Why you should learn HTML5 and CSS3

HTML5 Powered with CSS3 / Styling, and Semantics
Love it or loathe it, technology will continue to march on and HTML5 is proving to be the new standard for HTML. The evolution of HTML into the HTML5 specification offers new ways to visualise and engage with information and media. If you are a web designer or developer it’s worth considering investing the time to learn html5… it is the future.

You can use HTML5 to display video including the ability to take a snapshot out of a video,show snapshots of each frame, overlay a video on top of another video, and using a canvas element, to rip a video apart and let each piece continue to play. Very cool stuff, indeed.

Prior to the <video tag, third-party plug-ins had to be installed in order to view streaming video. Now, using modern browsers video can be played “right out of the box.” No “update your flash” messages, no extra downloads, No plug-ins or any kind of messing around is required to watch video.

Then there’s the new canvas element for 2D drawing. This  provides all sorts of design options and richer environments for creating animations, games and presenting information. You can create very cool animated images using vector graphics and the canvas elements.

Do you love creating rounded corners, drop shadows, adding a slide or fade effect to a drop-down menu in your web site designs? You can now do this without getting bogged down in Photoshop.
By learning CSS3 you you will find this is much quicker and easier to implement.

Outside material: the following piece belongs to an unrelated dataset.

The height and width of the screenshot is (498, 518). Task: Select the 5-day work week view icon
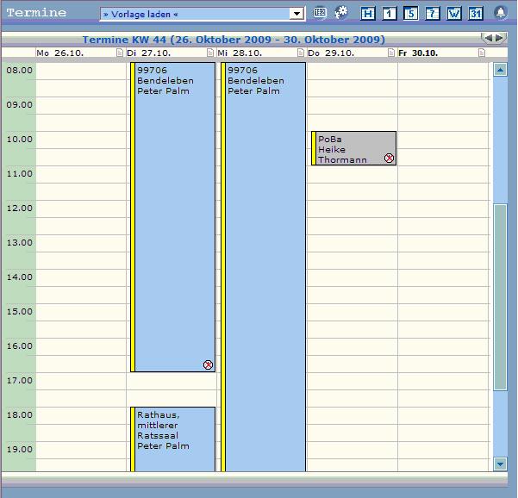(x=411, y=13)
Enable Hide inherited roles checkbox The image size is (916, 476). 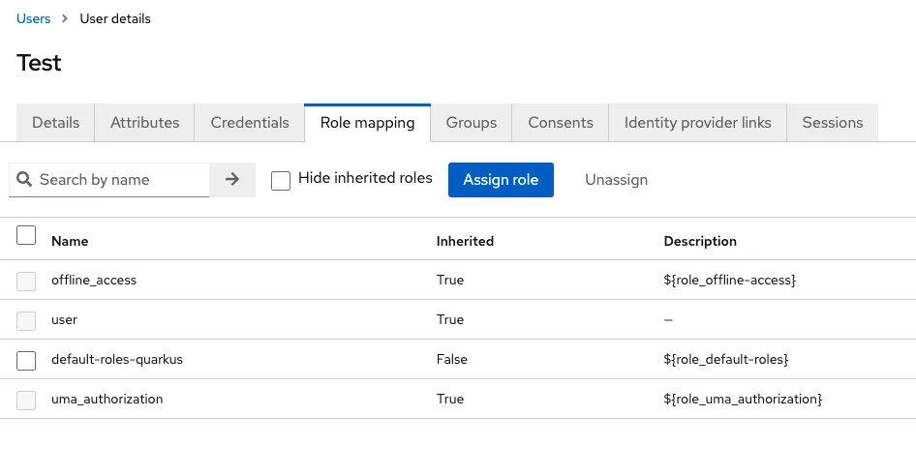(x=281, y=181)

The other good thing is that HTML5 and CSS3 is readable by Google and therefore a whole lot more SEO friendly than our old friend Flash.
With Flash the content is embedded in the file so Google and other search engines see nothing.   With the Introduction of HTML5,CSS3 and all the  advancements in Web 2.0 Technology, many websites have now stopped adopting flash into their websites. HTML5 will is set to become the defacto web animation standard.

The major concern is with the many internet users still using web browsers that don’t support HTML5. Anybody using less than IE9 (all Internet Explorer on WinXP) won’t get a lot of joy viewing of HTML5 content.

However, the HTML5 standard will soon be properly supported by not only browsers but across many platforms.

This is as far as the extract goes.